Guidelines for the Draft (85 points)
Your draft should be a largely finished product, impeccably formatted, and nearly complete. It should have all the APA citation and referencing fully in place. In length, it should be four-to-five pages.
Guidelines for the Final Paper (200 points)
The essay must be eight to ten double-spaced pages in length (not including the title or reference pages). The margins should be no more than one inch (right and left). The essay should be composed in 12-point Times New Roman font. Include a minimum of five scholarly sources. Other sources may also be used, but at least five sources must be academic and scholarly. Dictionaries, encyclopedias, websites ending with the .gov, .org, or .edu, newspapers or other media sources do not constitute scholarship. All of the sources must be documented and cited using APA format.
Guidelines for the Final Presentation (100 points)
You will use your essay to develop a 10-15 minute narrated PowerPoint Presentation that you will submit during Week 8.
There is a clear and focused introduction. The thesis is clear, original, and sophisticated. The ideas embedded in the thesis are appropriate to the length of the assignment (for the proposal 2-3; draft 1, 5-7; final, 9-10). Page count excludes title and reference pages). The content provides quality (not padded, dull writing, repetitive or margin/enlarged font-cheating). Effort and sensitivity to the study is evident.

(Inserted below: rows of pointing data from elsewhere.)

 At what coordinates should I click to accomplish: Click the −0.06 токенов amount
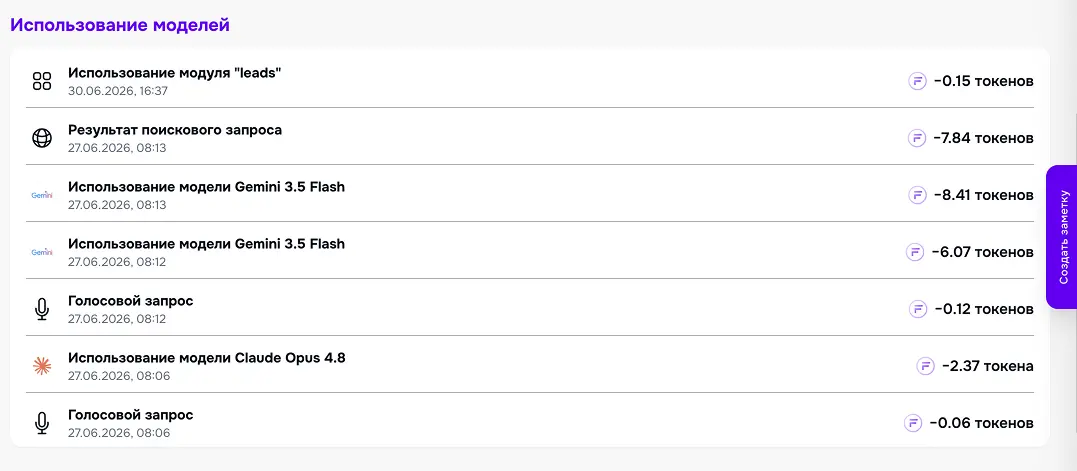[x=982, y=423]
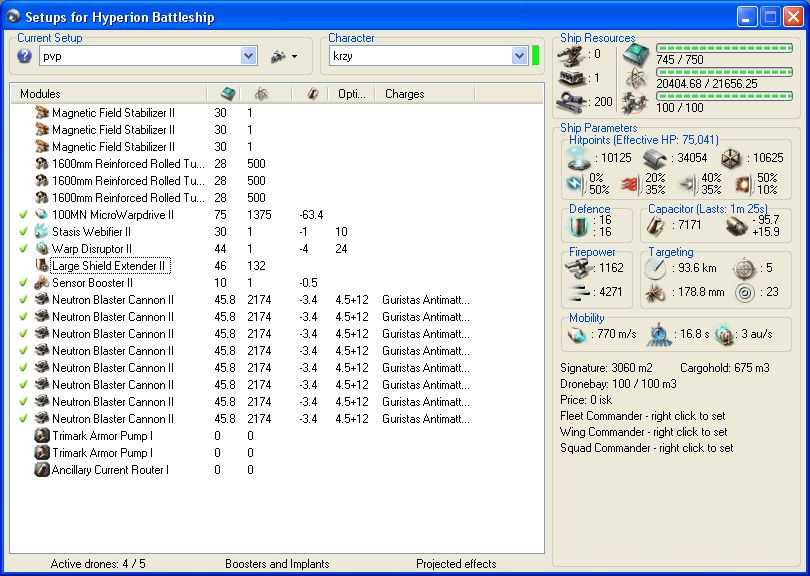
Task: Expand the arrow menu next to ship icon
Action: (x=295, y=57)
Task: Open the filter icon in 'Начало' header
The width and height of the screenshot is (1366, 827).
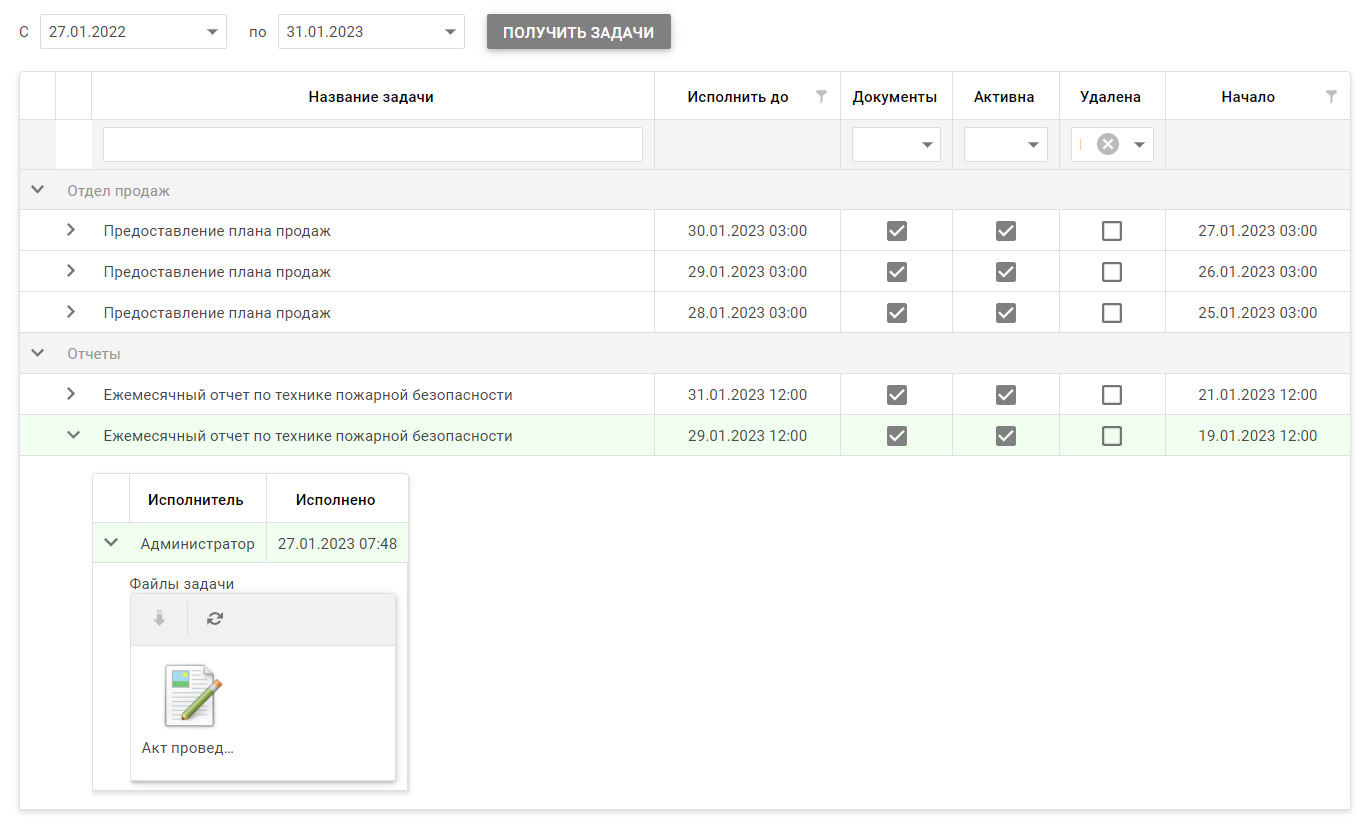Action: point(1331,97)
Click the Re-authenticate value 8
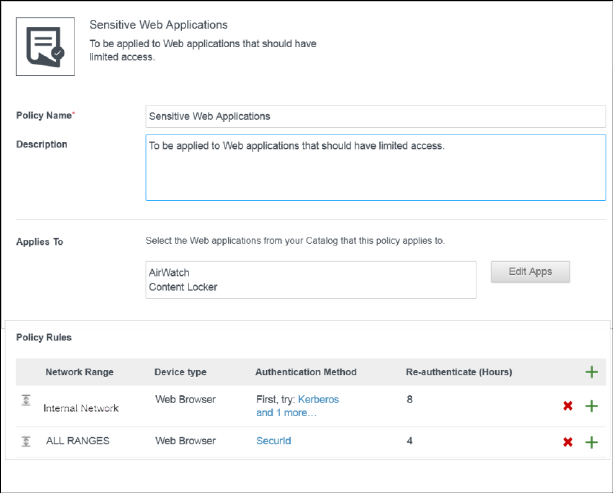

Paragraphs are composed around topics, which naturally and organically emerge from a complex, focused, and sophisticated thesis. Each paragraph explores one topic and one topic only. Topics directly relate TO the thesis and are not theses in and of themselves. The paragraph completely and fully develops and explains the topic and provides details, examples, illustrations, and quotations from research as well as from the primary texts. Topics and paragraphs rise above commonplace thinking and summary. Quoted material is used powerfully to support analytical points (and not as padding). There is a graceful transition to the next paragraph. The ideas explored are significant, substantive, and instructive. Ideas/topics support the overarching thesis so that the paper is a unified whole, and not a concatenation of appended mini-essays.
Grammar refers to the correct usage of Standard American English. Mechanics refers to idiomatic conventions (capitalization of proper nouns, spelling, and punctuation). Style refers to persuasiveness, sophistication, wit, and transcendent quality. Sentences should be varied in length and complexity without loss of clarity or precision of meaning. Style makes a paper a pleasure to read.
APA format has been observed. Headers, margins (1″ all around), alignment, double-spacing, Times New Roman font and 12 pt. font size are correct. Pagination is in the upper right of the page. Citations are scrupulously observed in-text and have a matching full reference on a reference page with hanging indents (also formatted correctly—double spaced in TNR 12 point font) Both in-text and full references are complete according to the APA style sheet.
Writing for the Humanities
Composing for the humanities is “technical” in its own way. Students are to read broadly in philosophy, art, literature, political science, and history; and are to show that they can bridge conceptually across humanistic inquiry, innovate meanings that are not apparent at the surface of texts, locate controversies and conflicts that are worthy of researched exploration, and show depth and focus of contemplative thought and character in conducting work of this kind. Progress throughout these assignments is also valued.